Guillaume ! non ! non ! Je ne te laisserai jamais ! Tu es à moi !… Je te tiens ! je ne puis te quitter ! (Entre Fabrice.) Ah ! Fabrice, vous venez à propos ! Mon cœur est assez ouvert et assez fort pour que je puisse vous le dire : je ne vous ai rien promis. Soyez notre ami. Je ne vous épouserai jamais.
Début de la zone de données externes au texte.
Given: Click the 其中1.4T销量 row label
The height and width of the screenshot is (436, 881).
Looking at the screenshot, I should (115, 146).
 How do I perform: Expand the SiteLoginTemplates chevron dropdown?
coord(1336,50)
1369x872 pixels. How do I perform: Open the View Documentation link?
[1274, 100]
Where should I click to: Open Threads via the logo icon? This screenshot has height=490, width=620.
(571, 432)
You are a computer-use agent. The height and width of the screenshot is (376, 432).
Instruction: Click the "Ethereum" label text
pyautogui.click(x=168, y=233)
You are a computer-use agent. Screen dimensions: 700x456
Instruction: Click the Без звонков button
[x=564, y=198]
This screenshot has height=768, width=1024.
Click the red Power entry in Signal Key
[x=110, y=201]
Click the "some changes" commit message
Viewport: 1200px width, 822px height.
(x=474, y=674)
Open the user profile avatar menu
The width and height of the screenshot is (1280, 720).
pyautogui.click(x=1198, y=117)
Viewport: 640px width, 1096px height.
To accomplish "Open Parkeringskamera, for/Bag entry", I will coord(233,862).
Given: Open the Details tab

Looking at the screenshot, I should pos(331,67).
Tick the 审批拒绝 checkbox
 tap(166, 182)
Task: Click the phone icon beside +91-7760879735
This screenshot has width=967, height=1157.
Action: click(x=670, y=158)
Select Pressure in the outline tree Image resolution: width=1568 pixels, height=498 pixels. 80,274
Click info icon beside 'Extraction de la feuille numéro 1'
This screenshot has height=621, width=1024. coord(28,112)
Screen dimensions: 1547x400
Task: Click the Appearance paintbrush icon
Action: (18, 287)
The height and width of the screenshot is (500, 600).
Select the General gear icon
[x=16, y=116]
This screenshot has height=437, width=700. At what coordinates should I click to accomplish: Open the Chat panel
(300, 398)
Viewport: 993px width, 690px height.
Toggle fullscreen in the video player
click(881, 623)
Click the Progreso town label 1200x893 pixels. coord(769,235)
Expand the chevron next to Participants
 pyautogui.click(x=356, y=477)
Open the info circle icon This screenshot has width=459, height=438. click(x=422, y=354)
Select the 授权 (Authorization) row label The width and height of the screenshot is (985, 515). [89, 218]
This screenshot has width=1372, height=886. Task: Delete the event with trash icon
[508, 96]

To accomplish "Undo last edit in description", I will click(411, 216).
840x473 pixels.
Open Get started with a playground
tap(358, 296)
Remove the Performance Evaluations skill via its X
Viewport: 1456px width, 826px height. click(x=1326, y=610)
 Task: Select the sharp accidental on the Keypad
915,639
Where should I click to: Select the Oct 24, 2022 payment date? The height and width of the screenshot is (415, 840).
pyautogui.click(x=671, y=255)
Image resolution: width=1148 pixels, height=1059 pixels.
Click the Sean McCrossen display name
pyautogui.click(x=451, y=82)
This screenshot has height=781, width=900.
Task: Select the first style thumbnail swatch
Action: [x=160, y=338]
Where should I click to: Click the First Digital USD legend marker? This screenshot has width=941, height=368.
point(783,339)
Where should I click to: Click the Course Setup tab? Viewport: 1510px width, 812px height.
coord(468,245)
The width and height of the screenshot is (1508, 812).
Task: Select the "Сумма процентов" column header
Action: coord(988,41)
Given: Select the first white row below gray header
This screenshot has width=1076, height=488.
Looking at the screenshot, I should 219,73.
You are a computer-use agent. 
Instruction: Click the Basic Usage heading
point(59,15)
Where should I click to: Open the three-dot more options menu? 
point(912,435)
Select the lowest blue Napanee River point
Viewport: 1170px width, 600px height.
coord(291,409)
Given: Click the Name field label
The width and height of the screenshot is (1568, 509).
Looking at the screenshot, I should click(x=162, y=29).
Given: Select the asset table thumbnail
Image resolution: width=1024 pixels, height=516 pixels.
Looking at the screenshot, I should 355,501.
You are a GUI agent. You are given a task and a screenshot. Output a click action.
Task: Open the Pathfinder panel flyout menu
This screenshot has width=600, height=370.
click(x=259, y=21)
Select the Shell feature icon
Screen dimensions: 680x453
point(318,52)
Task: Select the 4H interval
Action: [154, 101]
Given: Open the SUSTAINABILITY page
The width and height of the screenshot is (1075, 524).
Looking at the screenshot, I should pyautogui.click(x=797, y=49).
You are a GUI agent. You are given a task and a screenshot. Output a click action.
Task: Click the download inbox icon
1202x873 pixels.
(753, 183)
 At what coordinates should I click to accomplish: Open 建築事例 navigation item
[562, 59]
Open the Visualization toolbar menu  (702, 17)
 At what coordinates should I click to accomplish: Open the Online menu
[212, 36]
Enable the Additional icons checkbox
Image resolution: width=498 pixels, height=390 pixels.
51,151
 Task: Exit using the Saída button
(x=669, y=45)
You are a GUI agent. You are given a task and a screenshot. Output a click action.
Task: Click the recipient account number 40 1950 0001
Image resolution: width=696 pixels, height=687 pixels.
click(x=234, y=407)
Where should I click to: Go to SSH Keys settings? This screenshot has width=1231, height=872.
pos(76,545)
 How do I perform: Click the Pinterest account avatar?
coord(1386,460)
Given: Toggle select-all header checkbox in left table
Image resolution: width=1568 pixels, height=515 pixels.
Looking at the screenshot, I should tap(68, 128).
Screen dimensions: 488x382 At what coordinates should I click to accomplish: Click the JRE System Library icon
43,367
Fabrice, froidement et avec amertume.

Je le pensais bien, Guillaume. Si tu mettais tout ton poids dans la balance, je devais être trouvé trop léger. Je reviens pour vous déclarer ce que j’avais sur le cœur. Je renonce à toutes prétentions, et je vois que les choses se sont déjà arrangées. Je suis du moins charmé d’en avoir été l’innocente occasion.

Guillaume.

Point de discours amers dans ce moment, et ne te dérobe pas un sentiment que tu chercherais en vain dans le monde entier !… Regarde cette jeune fille… elle est toute à moi… et ne sait pas…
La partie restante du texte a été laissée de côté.